La terribles imágenes del terremoto que sacudió Birmania, Tailandia y varios países del sudeste asiático este viernes, en especial las del desplome de varios rascacielos, muestra la terquedad de los humanos que se empecinan en construir torres altísmas en lugares conocidos por la ineluctable actividad sísmica que nunca perdona.
La
voracidad de los empresarios inmobiliaros no tiene límite y con tal de
vender apartamentos a los incautos y enriquecerse rápido, construyen
adefesios junto a precipicios o en medio de regiones o fallas tectónicas
que tarde o temprano serán sacudidas por terremotos. Les importa un
comino la vida de sus clientes, que aspiran con esfuerzo a ser
propietarios y adquieren solo sueños.
América
Latina, desde Estados Unidos hasta la Patagonia, está cruzada por una
enhiesta cordillera que muestra el implacable y violento choque de las
placas y las fallas tectónicas que se encabalgan unas sobre otras
creando altas cumbres nevadas coronadas por volcanes.
En
Estados Unidos se sabe desde el terrible terremoto de San Francisco en
1906 que todas las ciudades y localidades costeras de California serán
sacudidas por un terremoto que ya denominan el Big One y así
sucesivamente México, Guatemala, Centroamérica, Colombia, Perú y Chile
tienen en su prontuario histórico inolvidades y terroríficas conmociones
telúricas que todos los latinoamericanos hemos experimentado desde
niños y los prehispánicos conocían y conjuraban con sus propios métodos
de construcción.
Pero los
rapaces magnates inmobiliarios contemporáneos olvidan ese pasado con la
complicidad de las autoridades corruptas y es aterrador ver como casi
todas las ciudades medias basan su reciente desarrollo y progreso según
el número de rascacielos y edificios que conforman un impresionante
skyline, del que se sienten orgullosos.

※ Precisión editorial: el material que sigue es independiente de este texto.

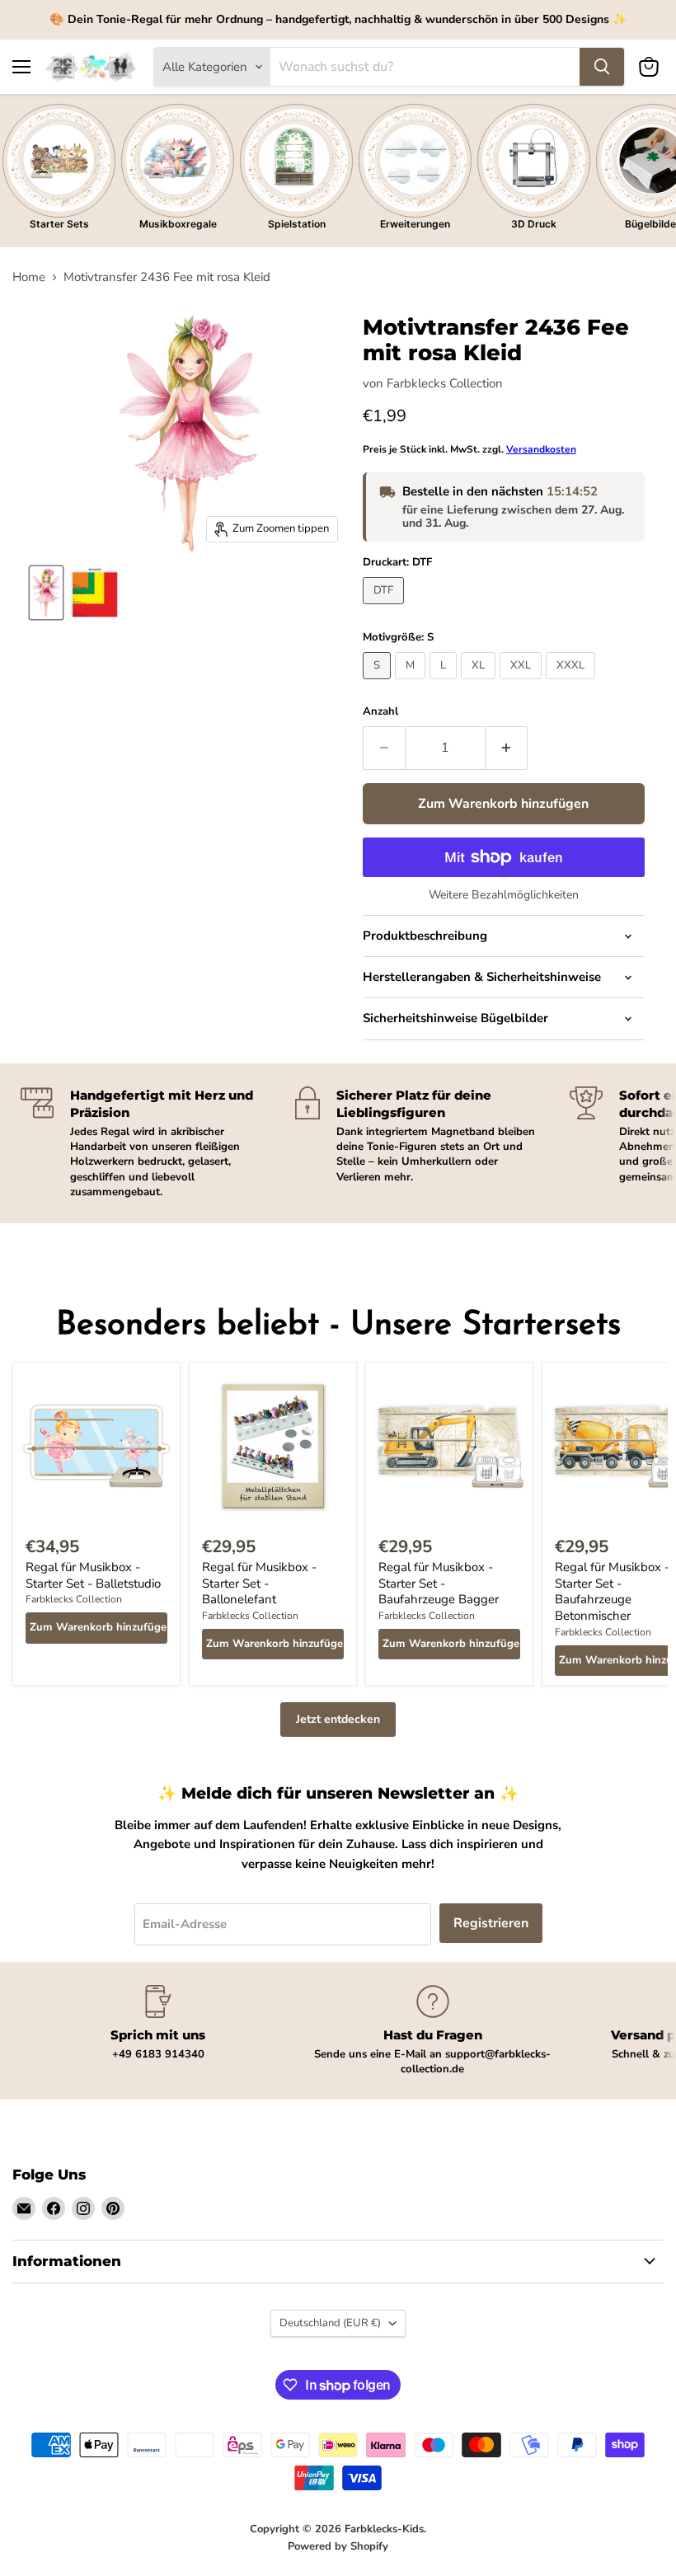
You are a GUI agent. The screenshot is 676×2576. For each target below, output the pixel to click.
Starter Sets (59, 224)
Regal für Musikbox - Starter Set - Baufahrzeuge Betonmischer (612, 1591)
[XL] (480, 683)
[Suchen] (602, 67)
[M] (412, 683)
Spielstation (297, 224)
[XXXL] (572, 683)
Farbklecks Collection (445, 383)
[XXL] (523, 683)
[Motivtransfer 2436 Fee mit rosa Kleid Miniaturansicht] (46, 592)
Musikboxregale (178, 224)
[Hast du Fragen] (432, 2031)
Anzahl (380, 712)
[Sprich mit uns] (158, 2023)
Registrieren (490, 1923)
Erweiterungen (415, 224)
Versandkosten (541, 449)
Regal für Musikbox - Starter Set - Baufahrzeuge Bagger (438, 1583)
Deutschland (330, 2323)
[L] (445, 683)
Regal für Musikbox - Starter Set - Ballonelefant (259, 1583)
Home (28, 277)
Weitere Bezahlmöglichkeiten (504, 895)
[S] (379, 683)
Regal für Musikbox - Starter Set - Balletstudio (93, 1575)
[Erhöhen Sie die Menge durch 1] (507, 747)
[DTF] (385, 608)
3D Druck (533, 224)
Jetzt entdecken (338, 1719)
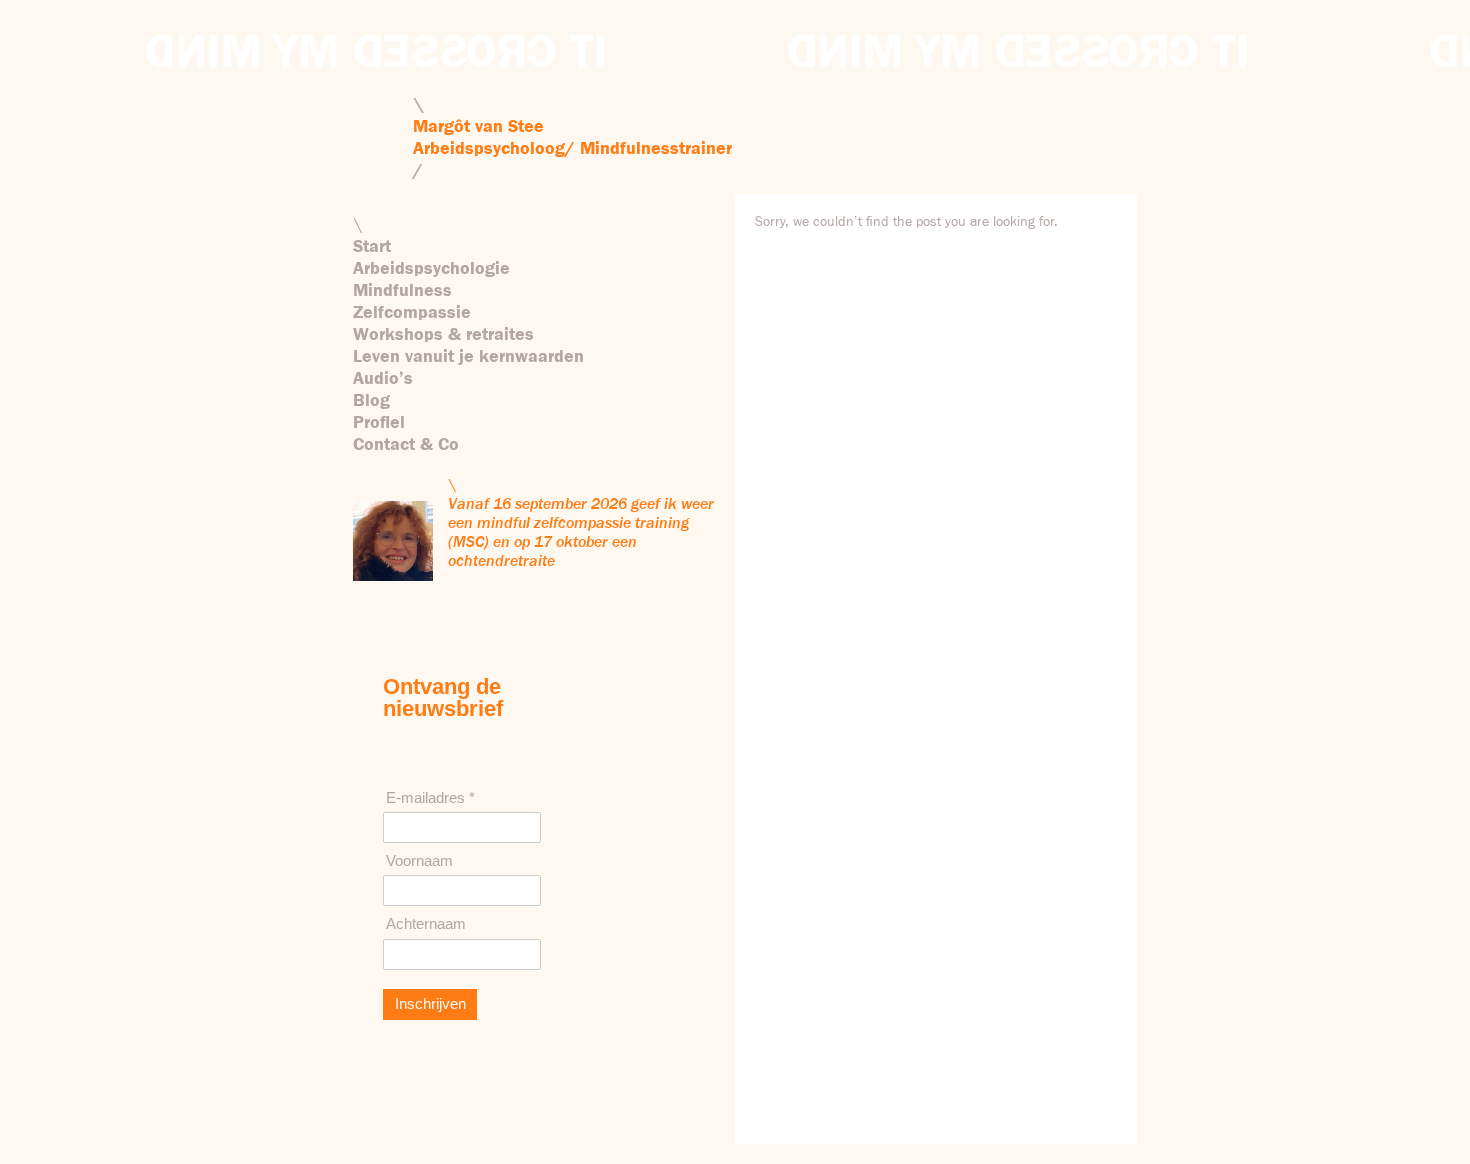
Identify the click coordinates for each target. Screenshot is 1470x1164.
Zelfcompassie (412, 313)
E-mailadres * (430, 797)
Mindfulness (402, 291)
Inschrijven (430, 1003)
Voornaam (419, 860)
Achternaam (426, 923)
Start (372, 247)
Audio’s (383, 379)
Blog (371, 401)
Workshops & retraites (443, 335)
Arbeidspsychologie (431, 269)
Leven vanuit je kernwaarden (468, 357)
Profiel (379, 423)
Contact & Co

Nadie los controla, nadie
prohíbe sus fechorías, no hay planes urbanísticos serios.
Han
olvidado que nuestros ancestros construían casas y edificios de
bahareque y guadua que eran bellos y livianos y resistían los impactos
telúricos y que los prehispánicos peruanos dotaban a los cimientos de
sus viviendas de una extrañas bolsas tejidas llenas de piedra que
ayudaban a reducir el impacto de los sismos, que conocían desde hace
milenios y experimentaban de generación en generación.
Pero
el absurdo desarrollismo del siglo XX en América Latina impuso la idea
de que una ciudad o incluso un pueblo son más prósperos si se llenan de
inmensos rascacielos de cemento que imitan a las torres de Nueva York y
los ricos países árabes de Oriente Medio, donde los jeques invierten
miles de millones de dólares en desafiar los cielos con sus absurdos
delirios de nuevos ricos, y así ocurre en Tailandia, Singapur, China,
India y otras zonas telúricas del llamado Tercer Mundo.
Sobreviviente
del terrible terremoto de noviembre de 1985 en la Ciudad de México y
testigo de aquel desastre inenarrable, vi como todos los edificios
recientes construidos en tiempos de la prosperidad petrolera de la
segunda mitad del siglo XX caían unos tras otros como castillos de
naipes o se hundían mientras las construcciones coloniales o
decimonónicas resistían, como la mía, el famoso edificio de la Casa de
las Brujas en la Plaza Río de Janeiro de la Colonia Roma, que me salvó
la vida.
Decenas de miles
de personas murieron aplastadas en esos feos edificios del progreso
construidos con malos materiales en un lugar que se sabía no era apto
para ese tipo de construcciones pues era un antiguo lago en zona
sísmica. Pero 40 años después los rascacielos siguen proliferando en esa
ciudad y en todas las ciudades grandes y medias del llamado Tercer
Mundo, donde reina el cemento y la codicia inmobiliaria ante la
indiferencia de las autoridades de control que se hacen los de la vista
gorda y cobran por ello.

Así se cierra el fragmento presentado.